Они коротко позавтракали – он едва успел разглядеть свою ночную незнакомку (ай да Дима, ай да сукин сын): на вид лет восемнадцать, густые, плохо расчёсанные, ржавые волосы (своей расчёски, видимо, не оказалось, а пользоваться чужой постеснялась – один ноль в её пользу), смешные, широко поставленные зелёные глаза с чёрным ободком ресниц, курносый нос, пухлые, зовущие губы. Оказывается, вчера она тоже была у Ветки на «салоне», пришла не одна, с сокурсником, уехала с ним, Дмитрием Кораблёвым, нет, не рано, часов, наверное, в половине первого, как реагировал кавалер – не знает, не видела ещё. Да и какая разница – она птица вольная.
Потом он сбегал в ванную, окончательно протрезвил себя контрастным душем, с удовольствием отметил, что и в спальне, и на кухне всё тщательно убрано, подметено, чуть ли не вымыто. Достал из шкафа чистую рубашку.
– Ты зачем уборку устроила?
– У тебя же важная встреча.
– С чего ты взяла? Я на студию.
Она взглянула на него обиженно.
– Как хочешь. Я ушла. Пока. – Хлопнула входная дверь.
Ни тебе «до свидания», ни поцелуя со слезами, ни даже жалкого телефончика. «Пока», видите ли. Ладно, проехал, и, девочка, пусть тебя нянчат другие мальчики. Хороша, ничего не скажешь, но вон навстречу идёт не хуже, было б времечко.
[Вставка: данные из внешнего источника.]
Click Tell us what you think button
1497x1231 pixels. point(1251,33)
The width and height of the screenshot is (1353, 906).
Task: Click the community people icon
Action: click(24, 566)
Сегоднячко.
Он многозначительно улыбнулся ярко накрашенной девице, та ответила ему тем же.
Женя пришла ровно в девять. Два длинных, один короткий.
Очень давно, в прошлой жизни, случилось так: «Ты ни разу не спросил, почему я звоню три раза?» – «Чего спрашивать, хочешь и звонишь, хоть десять». – «Нет, почему три?» – «А сколько надо?» – «Один. Ну – два. А я три». – «Ну и дай бог». – «Дурачок, неужели не догадаешься?» – «Когда догадаюсь – скажу».
Не сказал. Не догадался. А потом забыл.
Свет падал с лестничной площадки, в прихожей он люстру не зажигал. В кино называется «контражур». Тёмное лицо и нимб от прошитых солнцем волос.
– Привет. Пускаешь?
Он отступил в прихожую, потянулся к выключателю.
– Ну вот, только хотела похвалить за чуткость. Утро ведь, мне не восемнадцать.
– При чём здесь это? Я знаю, сколько тебе.
– Это я так, прости. Не зажигай, пожалуйста.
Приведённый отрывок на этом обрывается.